The desire to be alone, when does it become a pathology?

In young people, withdrawing on oneself can be a sign of an emerging schizophrenia, but closing in on oneself to work alone is not the same as isolating schizophrenics. In the case of agoraphobia, people who do not leave the house because they are afraid, anxious and want to be alone, that can be a symptom. There’s also clinophilia: people who don’t get out of bed. I love being in bed, at home, in my office … but I have never been afraid to go out, to see and be in contact with people. What I like is having the possibility of not leaving my house if I want to, if nothing attracts me abroad.

Today it seems that people are terrified of being alone and tend to share what they do in their life, however futile, on social networks, mobile messages … Is it symptomatic of our time?

It is certainly a symptom of isolation and fear of loneliness. From fear of being left alone with oneself. Not a good sign, not at all. I don’t have Facebook or Twitter … I get emails and that’s enough for me.

There is also a growing fear of silence, both outside and inside.

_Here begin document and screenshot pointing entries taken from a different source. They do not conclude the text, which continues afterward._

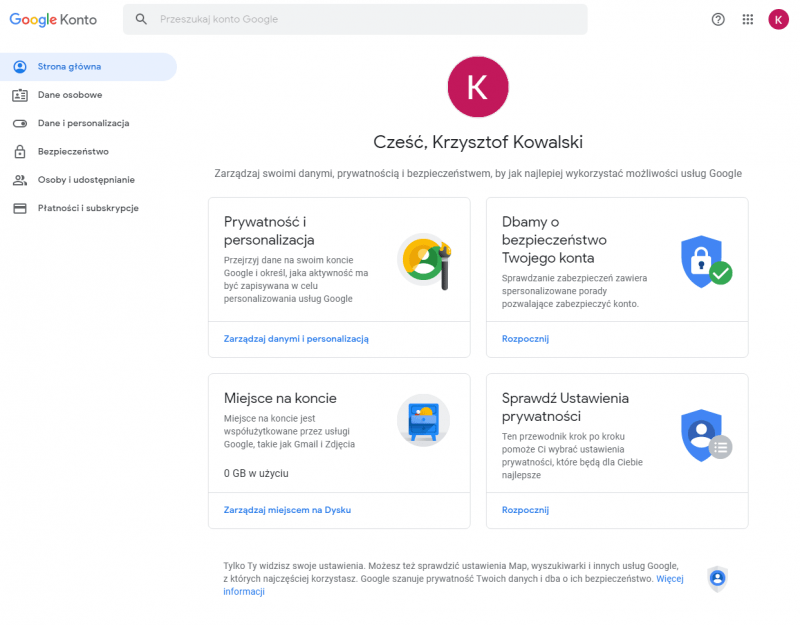Open the Bezpieczeństwo page
The width and height of the screenshot is (800, 625).
tap(73, 152)
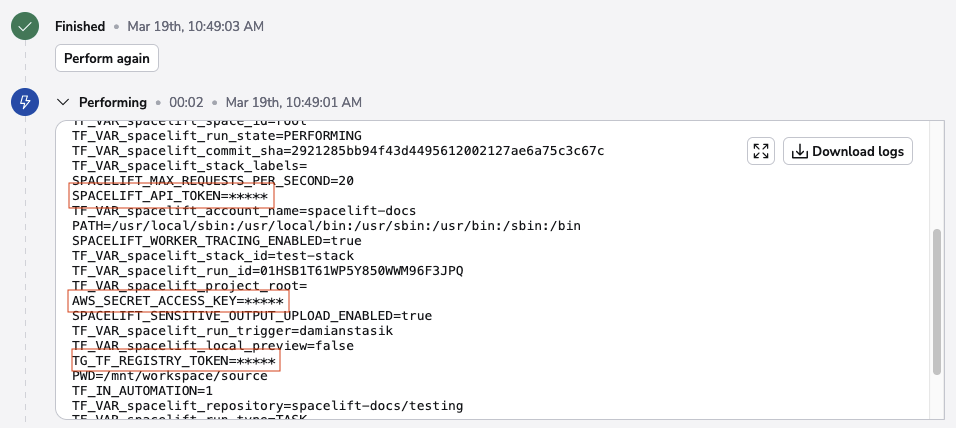Screen dimensions: 956x428
Task: Click the blue Performing lightning icon
Action: [x=24, y=102]
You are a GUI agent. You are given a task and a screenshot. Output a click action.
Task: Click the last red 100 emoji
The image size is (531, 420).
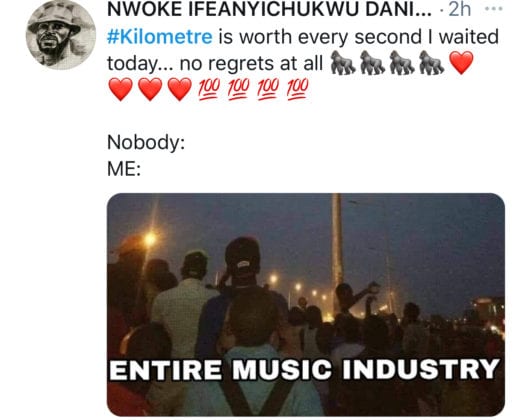coord(298,89)
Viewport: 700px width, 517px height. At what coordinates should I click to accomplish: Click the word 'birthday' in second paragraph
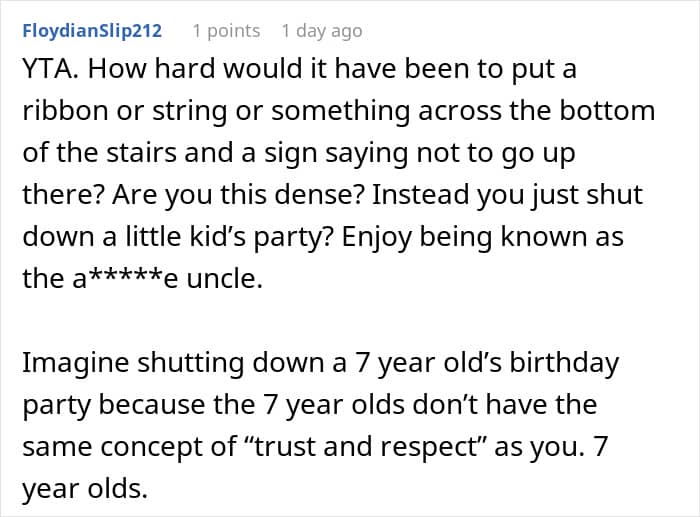pos(564,363)
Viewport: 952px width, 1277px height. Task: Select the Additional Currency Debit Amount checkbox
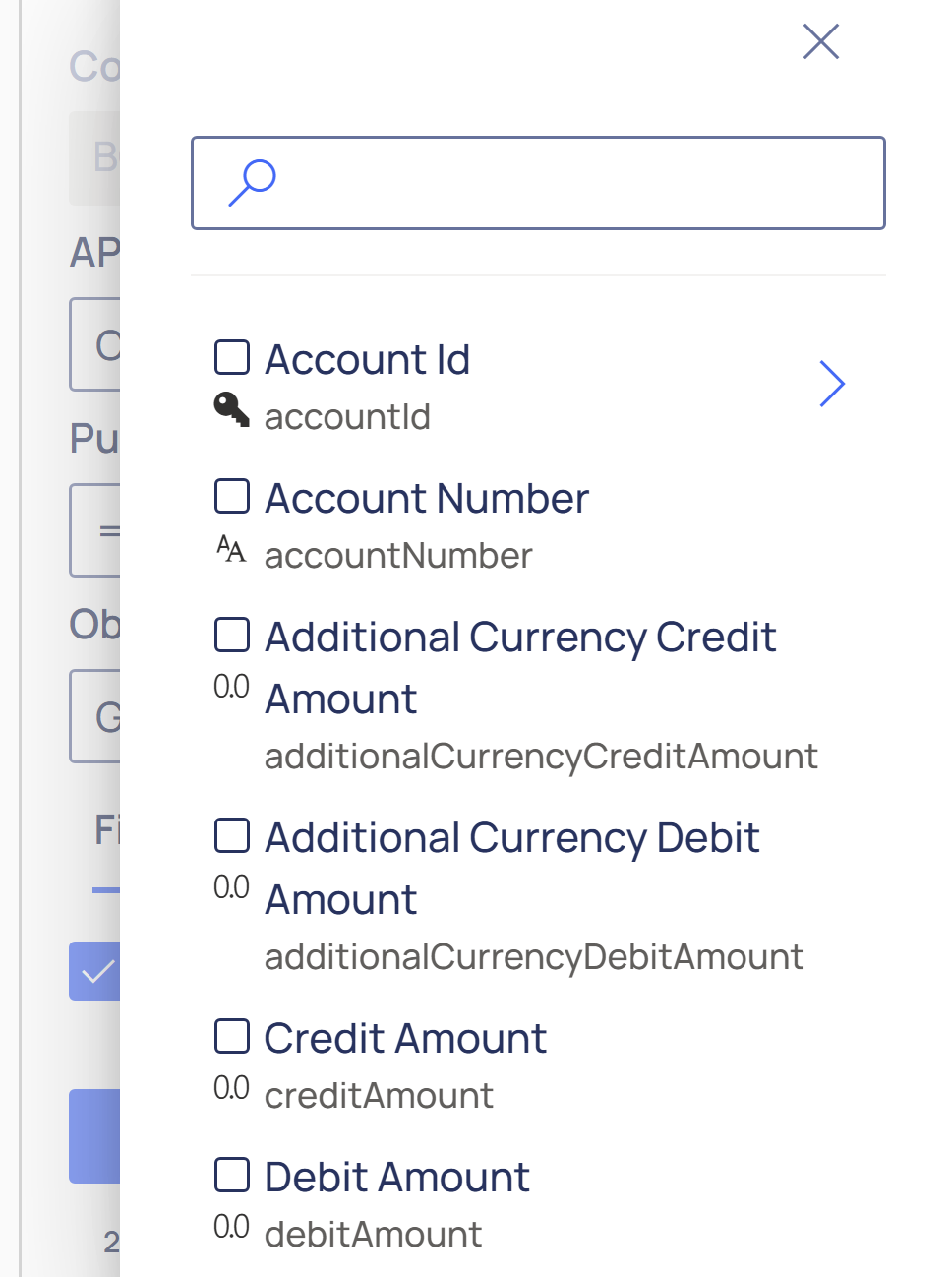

Yes, in the book I talk a lot about the search for silence, even from within. Of the inner speech, of the need to stop, to calm down.

When loneliness is not perceived as something positive, what things help us to live with it?

In my case, in the periods in which I have not lived with someone, friendship, without a doubt, has been something very important. And work, which links you to others, especially in my profession, in which I am linked to my patients. Somehow, I am never alone because I am always with visitors.

Who copes better with loneliness, men or women?

I believe that women. In general, women manage it better.